Está prestes a receber o subsídio de Natal? Saiba como usá-lo de forma inteligente

Apesar de ser tradicionalmente associado a compras e presentes natalícios, o subsídio de Natal representa uma oportunidade valiosa para reforçar a estabilidade financeira. Em vez de gastar o montante por impulso, muitos portugueses podem utilizá-lo para reduzir dívidas, criar poupanças ou fazer investimentos mais seguros e rentáveis.

De acordo com um recente guia da ComparaJá, o subsídio de Natal pode ser destinado a cinco grandes estratégias financeiras. A primeira, destacada como “prioritária”, é a liquidação de dívidas: «podes amortizar crédito pessoal ou cartão, evitando pagar mais juros e reforçando o teu histórico de crédito», explica Sofia Croft, head of People and Culture no ComparaJá.

Outra recomendação é reforçar o fundo de emergência, fundamental para fazer frente a imprevistos financeiros, como desemprego ou gastos inesperados. A sugestão é depositar o subsídio em contas-poupança, de modo que o dinheiro fique acessível, mas não seja gasto facilmente.

Para quem prefere opções de investimento, os depósitos a prazo são apontados como uma escolha interessante: de baixo risco e acessíveis, alguns destes produtos permitem depósitos iniciais muito modestos. Já para o longo prazo, o uso do subsídio em planos poupança-reforma (PPR) é defendido como uma forma de construir uma reserva para a reforma, embora se deva escolher bem, considerando comissões, garantias de capital e risco.

Por fim, o guia do ComparaJá recomenda considerar a amortização de crédito habitação, principalmente se o empréstimo tiver taxa variável: «pode reduzir a prestação mensal e o total de juros pagos ao banco», afirma Sofia Croft, mas alerta que é preciso verificar eventuais comissões por amortização antecipada.

Segundo o Código do Trabalho (artigo 263.º), os trabalhadores têm direito a um subsídio de Natal equivalente a um mês de remuneração, pago até 15 de dezembro no setor privado. Se o pagamento for feito em duodécimos, parte do subsídio é distribuída ao longo do ano no salário mensal, enquanto o restante é pago integralmente mais tarde.
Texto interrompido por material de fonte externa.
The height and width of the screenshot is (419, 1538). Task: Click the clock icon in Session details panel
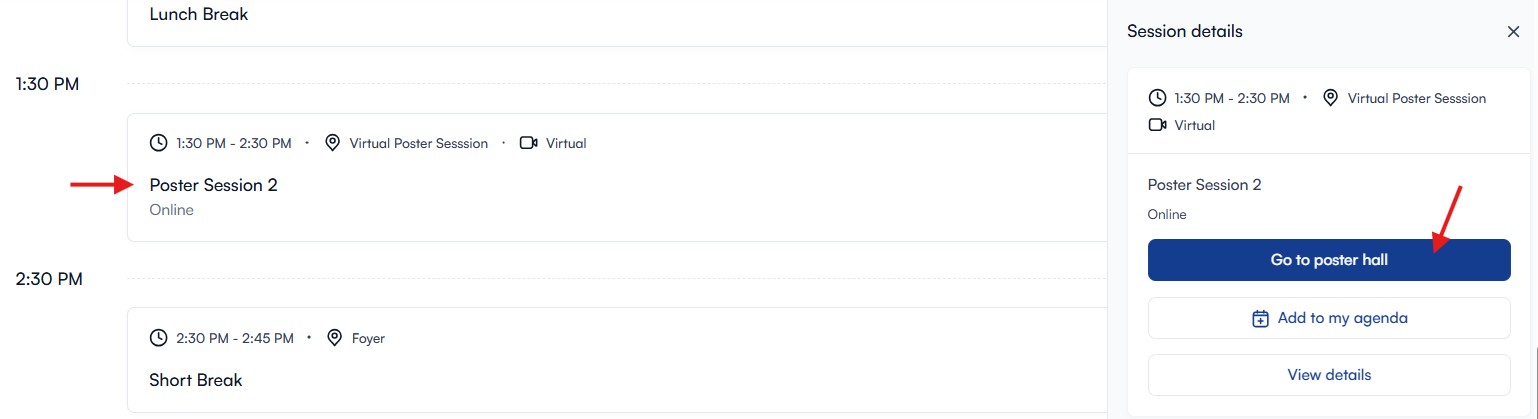click(1157, 98)
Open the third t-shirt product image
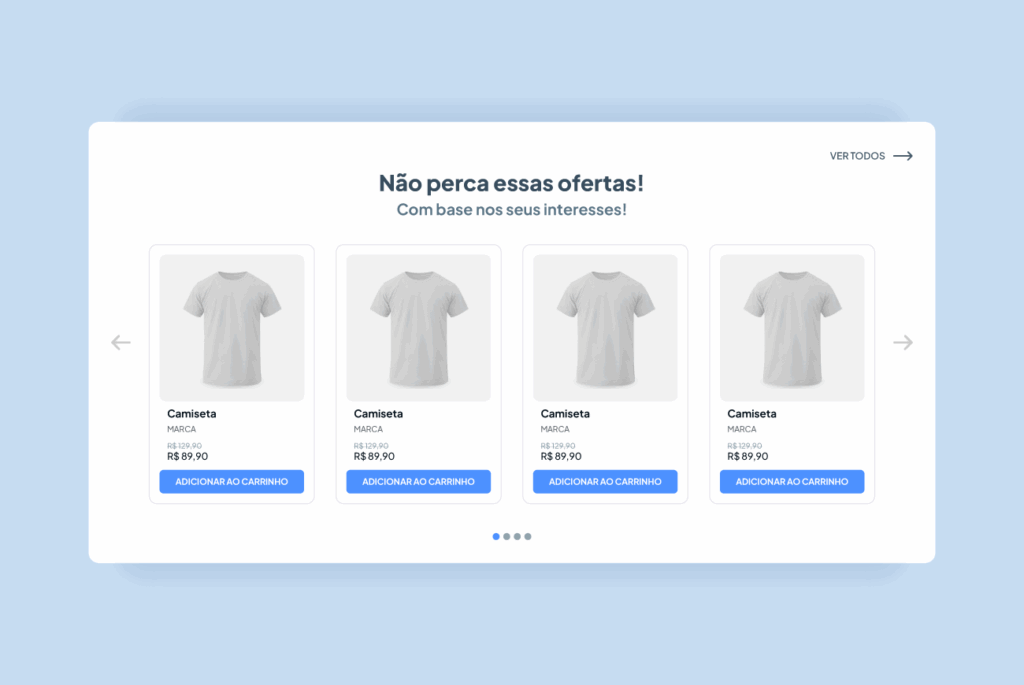Viewport: 1024px width, 685px height. coord(605,328)
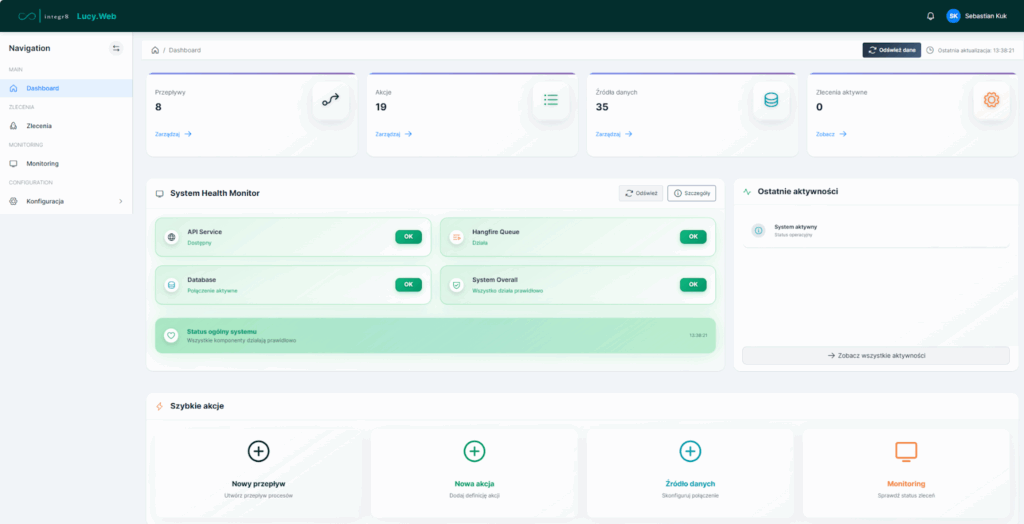Click the notification bell icon

point(930,16)
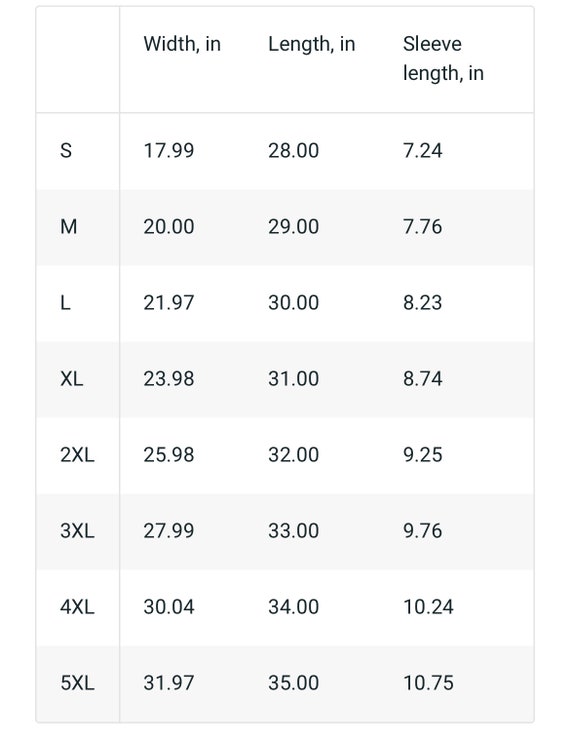Image resolution: width=570 pixels, height=740 pixels.
Task: Select the L size row label
Action: [x=66, y=303]

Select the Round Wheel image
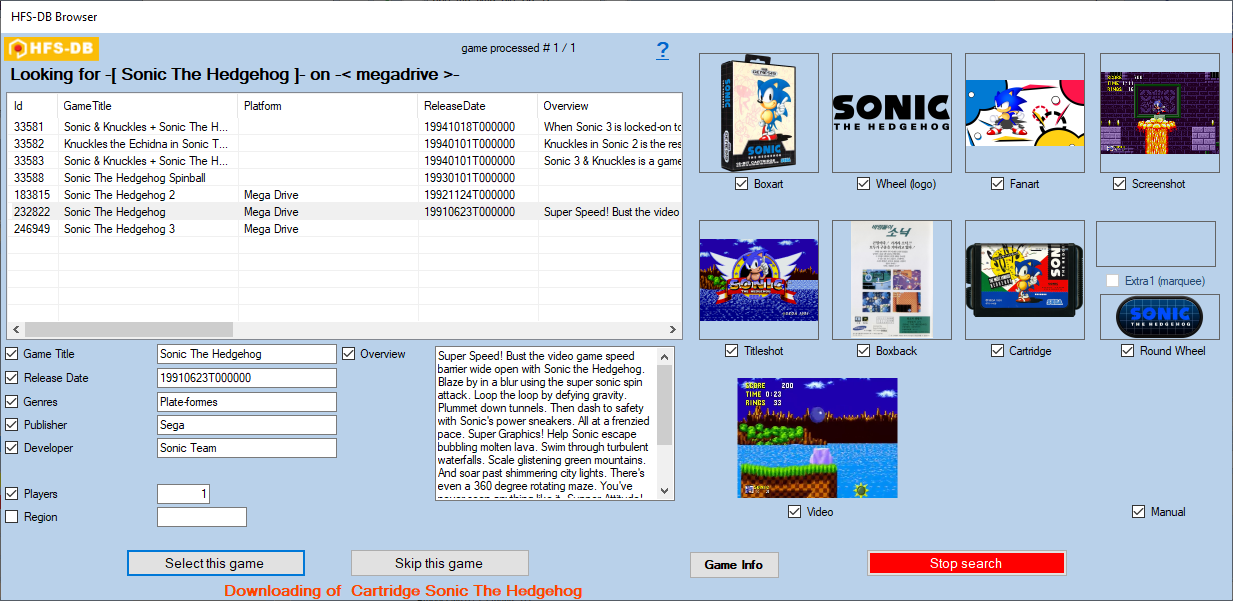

Além disso, para trabalhadores em lay-off, a Segurança Social tem mecanismos de apoio para garantir o pagamento do subsídio de Natal, nos casos em que a empresa recorre a esse regime.

Em suma, o subsídio de Natal deixa de ser apenas um extra para compras festivas e passa a assumir um papel estratégico na gestão financeira das famílias. É recomendado que os portugueses encarem este rendimento adicional como uma oportunidade para reduzir dívidas, reforçar poupanças ou investir no futuro, transformando um pagamento anual numa ferramenta de maior segurança e estabilidade económica.